Problem to work on: Scan the records for "computer" and copy each line that contains it.

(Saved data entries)

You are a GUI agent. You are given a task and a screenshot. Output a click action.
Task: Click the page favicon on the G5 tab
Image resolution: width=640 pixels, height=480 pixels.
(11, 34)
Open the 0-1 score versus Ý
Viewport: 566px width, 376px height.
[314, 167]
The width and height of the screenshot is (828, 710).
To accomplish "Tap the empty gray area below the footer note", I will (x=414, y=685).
---
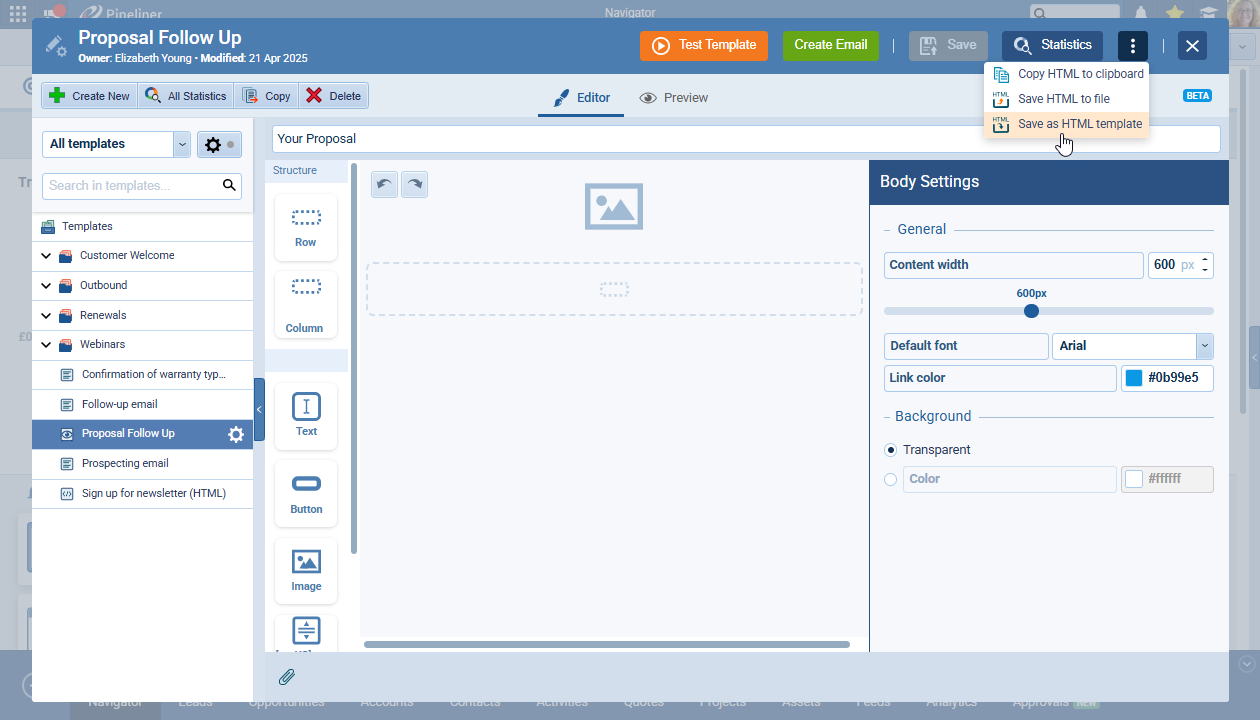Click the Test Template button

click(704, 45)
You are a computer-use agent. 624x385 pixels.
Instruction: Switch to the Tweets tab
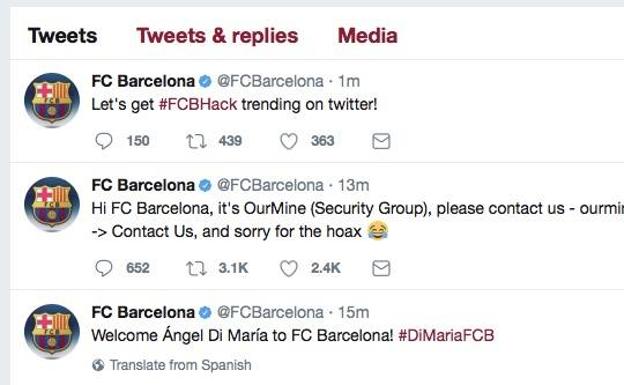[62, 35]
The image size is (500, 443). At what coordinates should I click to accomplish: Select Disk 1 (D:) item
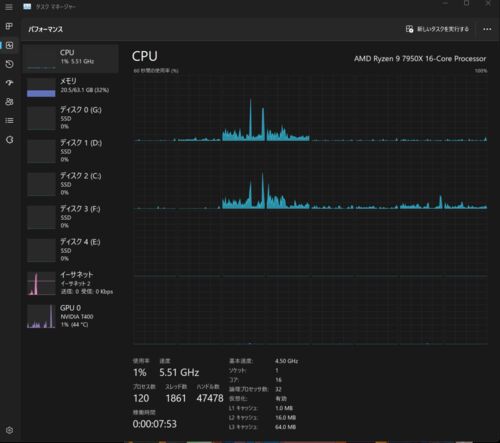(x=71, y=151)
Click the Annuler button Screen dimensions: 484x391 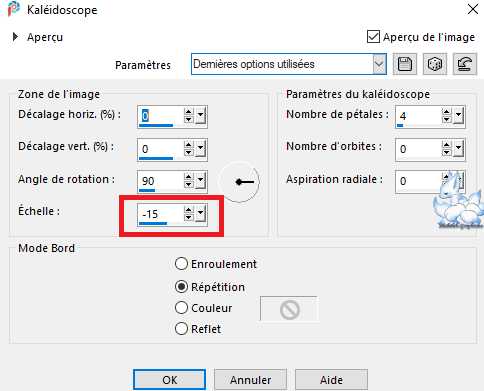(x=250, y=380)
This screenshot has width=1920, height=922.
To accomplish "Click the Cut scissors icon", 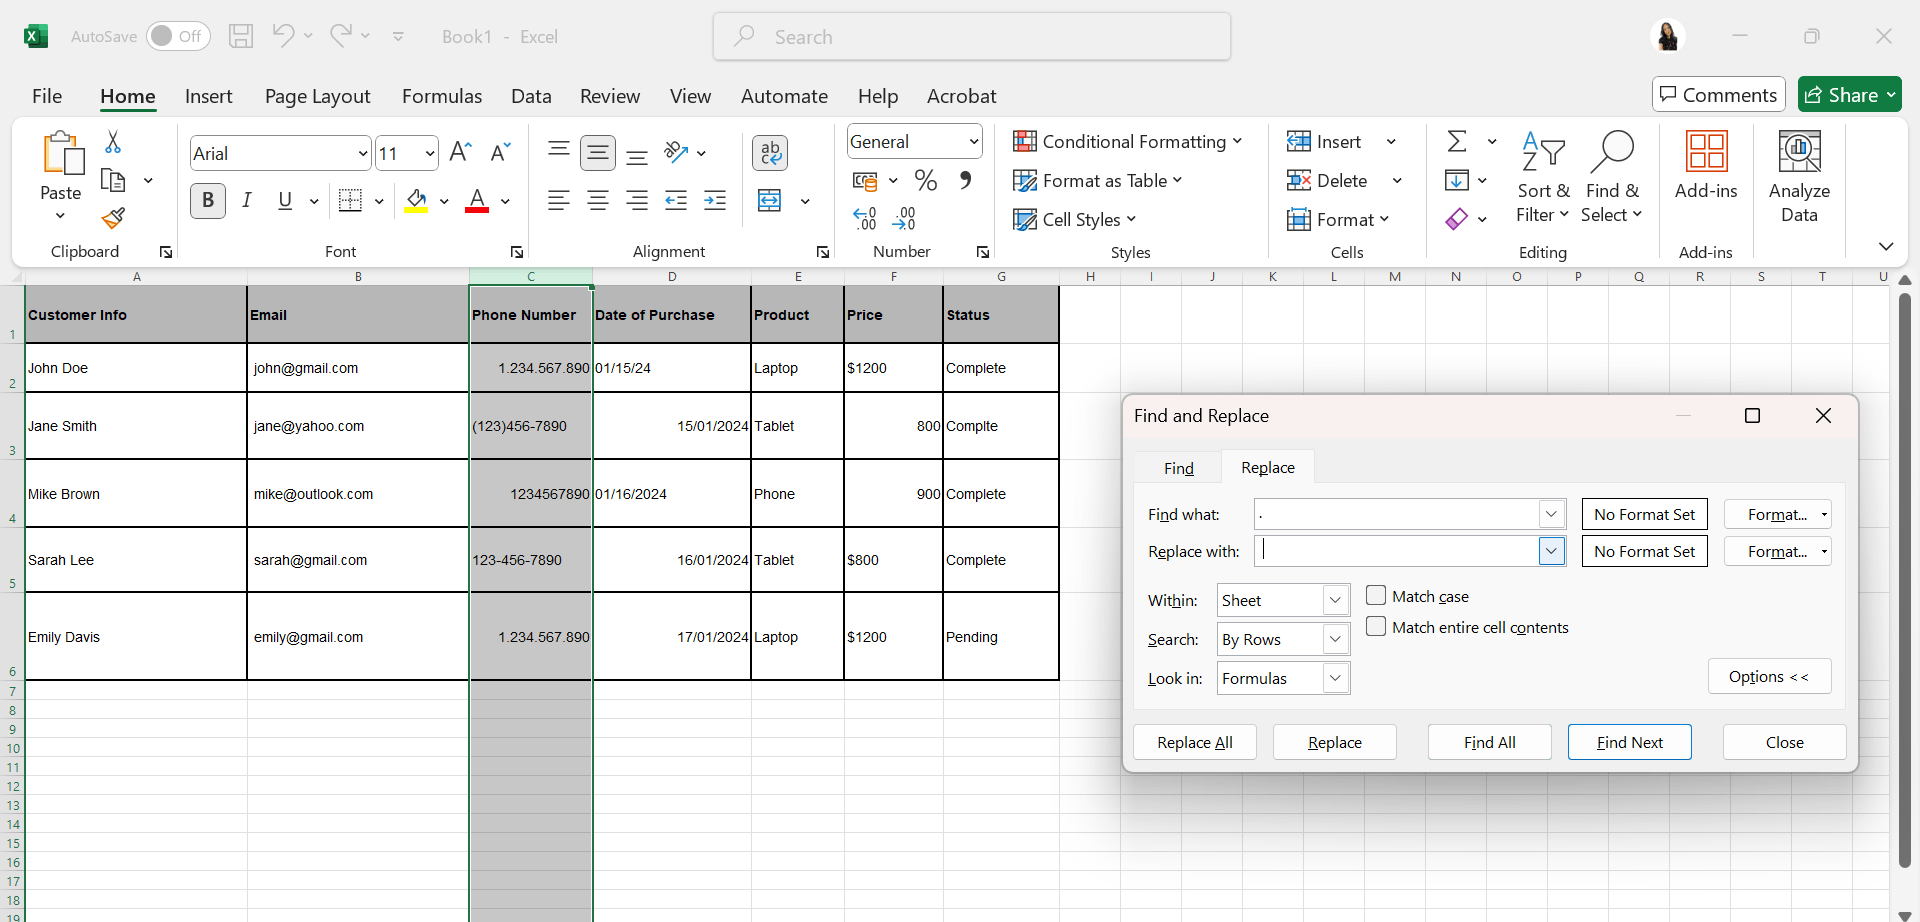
...
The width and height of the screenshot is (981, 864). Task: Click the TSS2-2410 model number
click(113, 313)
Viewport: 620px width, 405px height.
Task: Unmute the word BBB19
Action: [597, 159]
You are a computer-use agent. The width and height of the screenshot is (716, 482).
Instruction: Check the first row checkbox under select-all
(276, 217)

Output for this exercise:
You are a computer-use agent. 624x385 pixels.
You are a computer-use agent. The width and height of the screenshot is (716, 482).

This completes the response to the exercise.